■ WHAT TO DO
What you return should match the records below exactly.
++++ PROVIDED RECORDS ++++
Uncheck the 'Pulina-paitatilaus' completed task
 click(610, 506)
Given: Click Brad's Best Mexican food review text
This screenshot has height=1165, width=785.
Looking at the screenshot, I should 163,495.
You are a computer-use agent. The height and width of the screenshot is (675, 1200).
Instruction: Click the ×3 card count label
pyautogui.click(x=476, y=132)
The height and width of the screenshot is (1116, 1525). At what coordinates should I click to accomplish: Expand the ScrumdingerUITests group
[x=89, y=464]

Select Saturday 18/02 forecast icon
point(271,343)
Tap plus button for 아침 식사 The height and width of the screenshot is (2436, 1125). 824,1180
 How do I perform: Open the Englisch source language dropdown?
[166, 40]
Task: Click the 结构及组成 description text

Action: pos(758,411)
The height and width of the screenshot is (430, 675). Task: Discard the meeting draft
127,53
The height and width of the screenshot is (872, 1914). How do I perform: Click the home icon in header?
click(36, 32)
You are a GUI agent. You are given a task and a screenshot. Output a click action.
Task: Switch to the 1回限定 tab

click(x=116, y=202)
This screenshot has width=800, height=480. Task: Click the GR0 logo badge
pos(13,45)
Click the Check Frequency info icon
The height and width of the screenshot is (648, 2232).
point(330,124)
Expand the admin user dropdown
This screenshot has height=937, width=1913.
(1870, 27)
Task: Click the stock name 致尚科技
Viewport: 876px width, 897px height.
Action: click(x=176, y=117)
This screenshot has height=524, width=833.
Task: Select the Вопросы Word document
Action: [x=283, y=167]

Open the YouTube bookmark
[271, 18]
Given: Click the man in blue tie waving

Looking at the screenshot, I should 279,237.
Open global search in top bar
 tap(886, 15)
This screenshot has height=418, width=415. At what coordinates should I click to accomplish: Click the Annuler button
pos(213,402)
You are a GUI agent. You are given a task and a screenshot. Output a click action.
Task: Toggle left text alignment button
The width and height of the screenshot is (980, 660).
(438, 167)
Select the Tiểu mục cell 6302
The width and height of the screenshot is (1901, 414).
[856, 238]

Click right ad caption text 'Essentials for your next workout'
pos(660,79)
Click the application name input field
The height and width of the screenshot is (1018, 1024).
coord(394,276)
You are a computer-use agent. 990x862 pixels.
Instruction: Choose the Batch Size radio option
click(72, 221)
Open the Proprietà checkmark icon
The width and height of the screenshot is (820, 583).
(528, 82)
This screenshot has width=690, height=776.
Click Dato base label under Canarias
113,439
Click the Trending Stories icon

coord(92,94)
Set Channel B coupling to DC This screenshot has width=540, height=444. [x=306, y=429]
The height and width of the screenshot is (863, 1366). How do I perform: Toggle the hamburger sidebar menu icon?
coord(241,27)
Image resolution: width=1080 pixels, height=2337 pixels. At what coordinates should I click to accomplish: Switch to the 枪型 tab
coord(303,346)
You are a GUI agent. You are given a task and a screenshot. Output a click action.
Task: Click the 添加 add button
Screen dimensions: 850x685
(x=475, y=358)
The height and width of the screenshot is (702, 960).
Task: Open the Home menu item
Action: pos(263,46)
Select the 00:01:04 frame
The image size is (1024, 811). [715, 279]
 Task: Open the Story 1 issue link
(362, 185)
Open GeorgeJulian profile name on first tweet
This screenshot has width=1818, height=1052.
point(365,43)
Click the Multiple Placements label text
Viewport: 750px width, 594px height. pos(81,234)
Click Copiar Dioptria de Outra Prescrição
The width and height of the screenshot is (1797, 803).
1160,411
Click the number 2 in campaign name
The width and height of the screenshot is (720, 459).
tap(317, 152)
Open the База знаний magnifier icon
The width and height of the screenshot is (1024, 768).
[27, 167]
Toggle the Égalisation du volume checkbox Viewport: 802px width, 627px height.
++++
■ OUTPUT FOR THIS EXERCISE
Uncheck the 'Pulina-paitatilaus' completed task
 click(610, 506)
Given: Click Brad's Best Mexican food review text
This screenshot has height=1165, width=785.
Looking at the screenshot, I should 163,495.
You are a computer-use agent. The height and width of the screenshot is (675, 1200).
Instruction: Click the ×3 card count label
pyautogui.click(x=476, y=132)
The height and width of the screenshot is (1116, 1525). At what coordinates should I click to accomplish: Expand the ScrumdingerUITests group
[x=89, y=464]

Select Saturday 18/02 forecast icon
point(271,343)
Tap plus button for 아침 식사 The height and width of the screenshot is (2436, 1125). 824,1180
 How do I perform: Open the Englisch source language dropdown?
[166, 40]
Task: Click the 结构及组成 description text

Action: pos(758,411)
The height and width of the screenshot is (430, 675). Task: Discard the meeting draft
127,53
The height and width of the screenshot is (872, 1914). How do I perform: Click the home icon in header?
click(36, 32)
You are a GUI agent. You are given a task and a screenshot. Output a click action.
Task: Switch to the 1回限定 tab

click(x=116, y=202)
This screenshot has width=800, height=480. Task: Click the GR0 logo badge
pos(13,45)
Click the Check Frequency info icon
The height and width of the screenshot is (648, 2232).
point(330,124)
Expand the admin user dropdown
This screenshot has height=937, width=1913.
(1870, 27)
Task: Click the stock name 致尚科技
Viewport: 876px width, 897px height.
Action: click(x=176, y=117)
This screenshot has height=524, width=833.
Task: Select the Вопросы Word document
Action: [x=283, y=167]

Open the YouTube bookmark
[271, 18]
Given: Click the man in blue tie waving

Looking at the screenshot, I should 279,237.
Open global search in top bar
 tap(886, 15)
This screenshot has height=418, width=415. At what coordinates should I click to accomplish: Click the Annuler button
pos(213,402)
You are a GUI agent. You are given a task and a screenshot. Output a click action.
Task: Toggle left text alignment button
The width and height of the screenshot is (980, 660).
(438, 167)
Select the Tiểu mục cell 6302
The width and height of the screenshot is (1901, 414).
[856, 238]

Click right ad caption text 'Essentials for your next workout'
pos(660,79)
Click the application name input field
The height and width of the screenshot is (1018, 1024).
coord(394,276)
You are a computer-use agent. 990x862 pixels.
Instruction: Choose the Batch Size radio option
click(72, 221)
Open the Proprietà checkmark icon
The width and height of the screenshot is (820, 583).
(528, 82)
This screenshot has width=690, height=776.
Click Dato base label under Canarias
113,439
Click the Trending Stories icon

coord(92,94)
Set Channel B coupling to DC This screenshot has width=540, height=444. [x=306, y=429]
The height and width of the screenshot is (863, 1366). How do I perform: Toggle the hamburger sidebar menu icon?
coord(241,27)
Image resolution: width=1080 pixels, height=2337 pixels. At what coordinates should I click to accomplish: Switch to the 枪型 tab
coord(303,346)
You are a GUI agent. You are given a task and a screenshot. Output a click action.
Task: Click the 添加 add button
Screen dimensions: 850x685
(x=475, y=358)
The height and width of the screenshot is (702, 960).
Task: Open the Home menu item
Action: pos(263,46)
Select the 00:01:04 frame
The image size is (1024, 811). [715, 279]
 Task: Open the Story 1 issue link
(362, 185)
Open GeorgeJulian profile name on first tweet
This screenshot has width=1818, height=1052.
point(365,43)
Click the Multiple Placements label text
Viewport: 750px width, 594px height. pos(81,234)
Click Copiar Dioptria de Outra Prescrição
The width and height of the screenshot is (1797, 803).
1160,411
Click the number 2 in campaign name
The width and height of the screenshot is (720, 459).
tap(317, 152)
Open the База знаний magnifier icon
The width and height of the screenshot is (1024, 768).
[27, 167]
Toggle the Égalisation du volume checkbox Viewport: 802px width, 627px height.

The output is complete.